Interesting that the EU referendum on 23 June gives a new lease of life to the case for Scottish independence. It was Europe that was the cause of its failure two years ago.
As the argument for Scottish independence developed in recent decades, it slowly became more British. It started out as pacifist, republican and isolationist, against NATO, the monarchy and the EU. By the time of the referendum, the SNP plan was to stay in NATO, the Queen would stay on the throne, and protecting against a possible future English vote to leave the EU was put forward as a positive reason to vote for independence.
Even on TV, the plan became more British. The right of the Scottish people to watch BBC programmes such as EastEnders, Dr Who, and Strictly Come Dancing was to be preserved after independence, one way or another. When preserving cultural union with England had become an explicit goal of the SNP, it was clear that a major plank of the independence case had died.
What truly killed independence, though, was the currency. The SNP did not have a coherent plan for what to do with the pound. Keep it? Swap it? Nobody really knew.
There were essentially four options.
First, share the pound with the rest of the UK (rUK). This would be the best for trade – England is by some distance Scotland’s biggest trading partner, accounting for perhaps two thirds of Scottish exports – and was the proposal backed by the Scottish government.

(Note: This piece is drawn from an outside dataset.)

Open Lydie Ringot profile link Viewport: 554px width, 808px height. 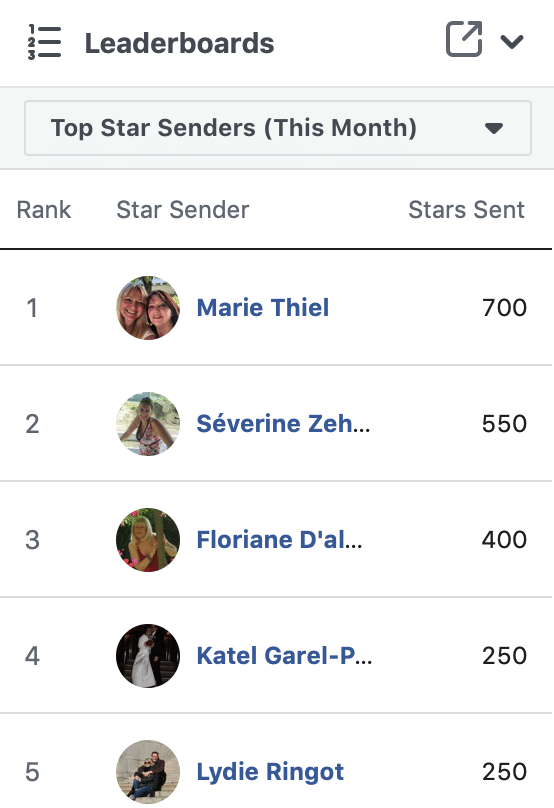(x=270, y=771)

However, there was a big hole in the Scottish government’s plans, namely that it would require the agreement of the rUK, and that agreement was likely to require some kind of fiscal pact.
Experience of the eurozone was that countries sharing a currency had to observe mutually agreed limits on government borrowing: without such limits, there was the danger that one country would go on a borrowing binge with the costs of repayment being, in effect, shared by the others. A Scotland that voted for independence in order to escape English austerity could hardly submit to such a fiscal pact, limiting its ability to borrow and spend.
Worse, the fiscal pact would likely be asymmetric. The rUK would have been 10 times the size of Scotland and being asked to accept a fiscal pact at Scotland’s request. A very possible outcome of sharing the pound would have seen Scotland subject to fiscal rules limiting its budget deficit that did not apply to the rUK. How could an independent Scotland have accepted this humiliation?
But without a fiscal pact, Scotland might have found itself using the pound as a foreign currency. This could have been even worse. The problem here is that the Scottish government would have been issuing debt in a currency that it did not control. The last resort for a government in difficulties of devaluing the currency and reducing the size of its foreign debts would have been unavailable. This is fine in the good times, but possibly a serious problem in the bad (as the Greeks have discovered).
And the bad times would have come quickly. The rapid collapse of Scottish oil revenues that we have seen in the last year, from £1.8bn to £60m, would have blown an enormous hole in the Scottish public finances, a hole that could only have been filled by borrowing at foreign rates. Scotland would have escaped austerity imposed by the English only to impose something even more severe upon itself.
The third option was to create a new separate Scottish currency. If there is to be a separate Scottish army or set of embassies, why not a Scottish pound? This option instantly creates a difficulty: it is a continuing theme of this website that fluctuating exchange rates are an obstacle to trade (imagine if the foot varied in length against the metre). For Scotland to have a different currency from England would introduce a major new cost into the Scottish economy.
Furthermore, a country that borrows in its own currency can devalue that currency and reduce the size of its debts that it has to repay. International markets are aware of this threat and will charge a higher interest rate to account for the risk of what is effectively a partial default. A country that gets into difficulties will see the risk premium on its borrowing rise, which will plunge it into further difficulties, so its risk premium rises still further, and so on. That way lies national bankruptcy (again, as the Greeks have discovered).
The fourth option is of course to join the euro. It creates a trade barrier with England, but a smaller one than an independent Scottish currency poses because it at least means a common currency and fixed exchange rate with the eurozone. The EU currently represents around 15% of Scottish exports. To join the euro would imply joining a fiscal pact, but a fiscal pact shared by the whole of Europe and not one imposed by the English. It would also imply issuing debt in a currency that mimics a foreign currency, which we noted previously has been the Greek problem. But there are plenty of countries in the eurozone that issue such debt without difficulty: the problem is Greece, not the currency.
Of course, the euro was not popular in Britain, but the SNP needed to make the case. The economic and constitutional problems posed by options 1, 2 and 3 were surely insuperable for a newly-independent Scotland. It could not have voted for independence, only to subject itself to an asymmetric relationship with the rUK again, and would have risked crashing very quickly with a currency of its own.
The whole point of the EU is to make life easier for small countries. They preserve their independence in some ways, sharing powers and interests in others. The sharing is based on a mutual polling of sovereignty and not on the unilateral cession of power. The case for Scottish independence only made sense in the context of a uniting Europe, but the independence campaigners could not quite bring themselves to do it.
English euroscepticism has given them another chance. Maybe this time they will take it.